I was 16/17, hard to remember which, and did it to be cool.
Why not, I could.
I heard nothing, or at least not much, of cultural appropriation at that time. Though I’d had a minor lesson in it from my best friend in second grade, of indigenous aboriginal descent she put in in my place once or twice even a 6. The lesson was monior ony because I was not quite old enough to grasp it fully at the time.
I venture to guess that not many white teens gave it much thought.To me it meant simply that I was uber cool and I didn’t really care for the un hip babushka, part of my Austrian/Polish/Hugarian heritage and my India, Persian side had never been fully explored due to the fact that my great greats on that side were both orphans in the truest sense.
The closest I came at that time to even getting a hint that there was something wrong with me in dreadlocks, something that had very little to do with how they looked (which was kind of ridiculous), was my father saying “cooper that’s an awful thing to do”, and when I asked why (assuming he had misplaced his uber liberal coolness) he said “quite frankly because you are not black”. He said “think about it, I shouldn’t have to explain it to you”.
My father tended to think his kids were smart and would figure things out for themselves and I did not go on to investigate that conversation any further at that point in time.

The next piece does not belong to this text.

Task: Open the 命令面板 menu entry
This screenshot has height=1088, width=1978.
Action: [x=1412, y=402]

My black friends didn’t say anything good or bad, that may have been a big hint I missed.
None of my white friends thought they were anything but cool.What the hair meant to me was nothing, what it meant to black people and what my wearing it meant never entered my mind at that time.

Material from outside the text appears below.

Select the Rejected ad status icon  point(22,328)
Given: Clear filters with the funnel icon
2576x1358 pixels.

I wouldn’t wear dreadlocks now if you paid me, maybe because I understand why I shouldn’t. At least I think I understand.
It was the discourse that comes from academic course work that helped me understand finally for good the thing my father was saying back in the day. It was the same thing my friend told me in 2nd grade, at least in some way. She told me I “couldn’t be an aboriginal native for a costume event because I wasn’t an aboriginal native”. I cried, and my mother said the same thing to me then as my father said to me years later. She said it in simpler form, she said my friend was right. We moved on. I guess it is easier to leave small seeds when it comes to second graders.

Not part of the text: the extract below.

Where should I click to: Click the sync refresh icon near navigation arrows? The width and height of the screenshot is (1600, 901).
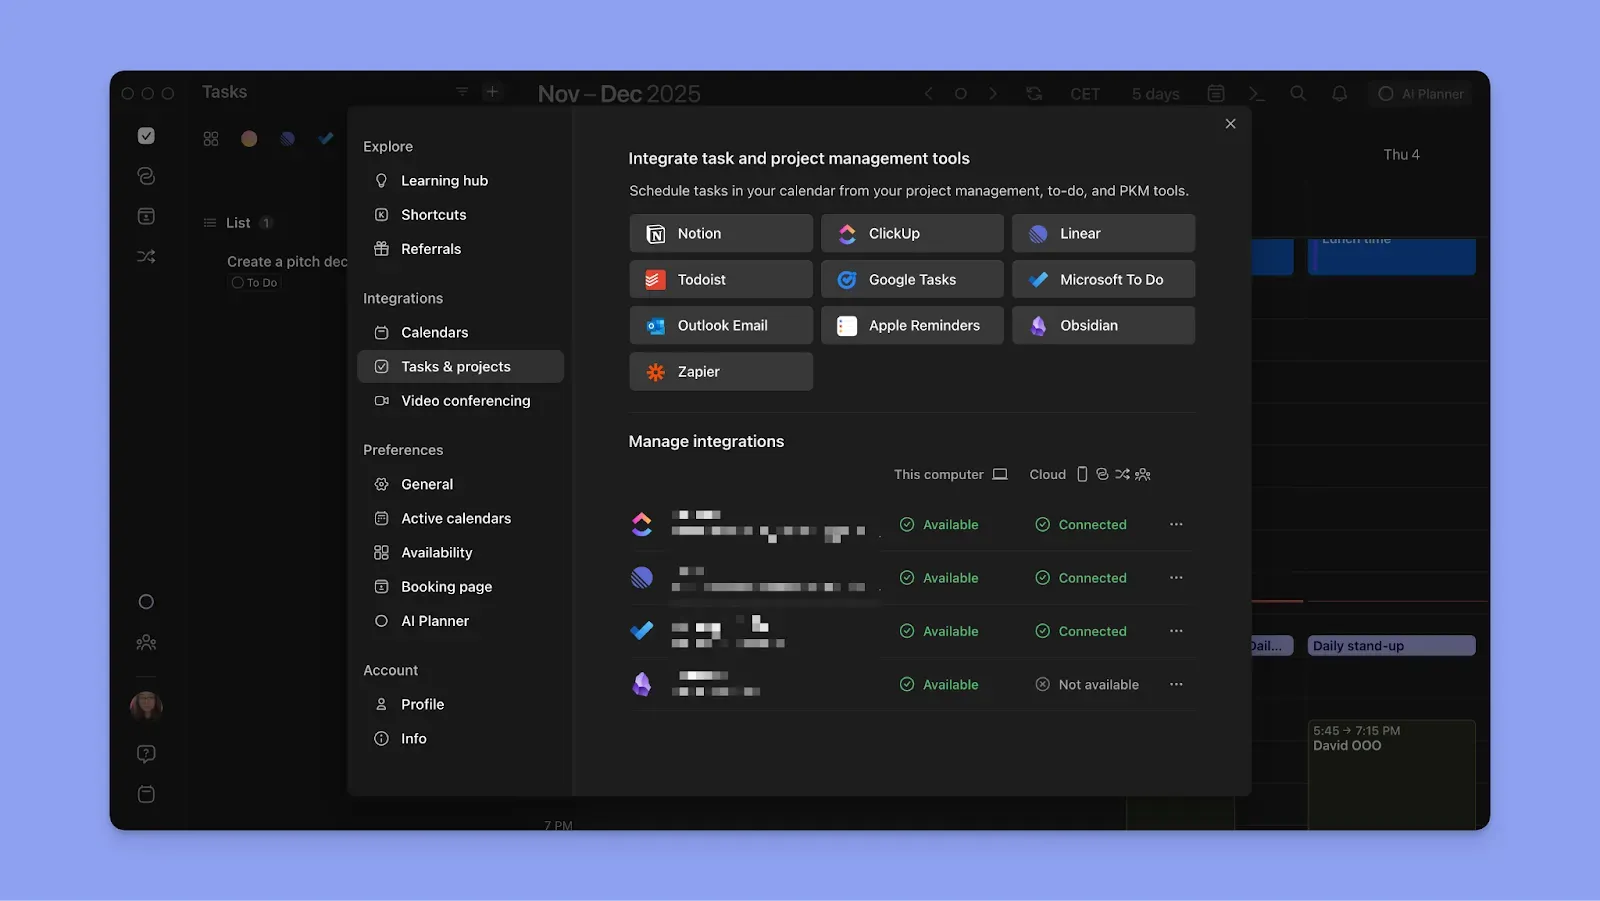tap(1034, 93)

In the mode of Doug’s Waking Ambrose
Wiki Cultural Appropriation:
Cultural appropriation is the adoption of some specific elements of one culture by a different cultural group. It denotes “Acculturation” but often connotes a negative view towards acculturation from a minority culture by a dominant culture. It can include the introduction of forms of dress or personal adornment, music and art, religion, or social behavior. indigenous cultural contexts, may take on meanings that are significantly divergent from, or merely less nuanced than, those they originally held. Or, they may be stripped of meaning altogether.
There is a natural human tendency to mimic, adopt and adapt tools and behaviors which are admired, valued, or considered useful. But when a dominant or favored group copies and begins to assimilate certain cultural aspects of another group while marginalizing, rejecting, oppressing, or otherwise devaluing the people whose culture they covet, resentment and sometimes open hostility can arise among members of the originating culture. Objections have been raised towards this resentment, as some claim that it holds all members of a dominant culture accountable for the actions of those in power, while devaluing the role of the individual.
Ambrose like Definition/via cooper:
Raping a women, then after she decides she wants the to keep the baby that your seed planted, taking that as well.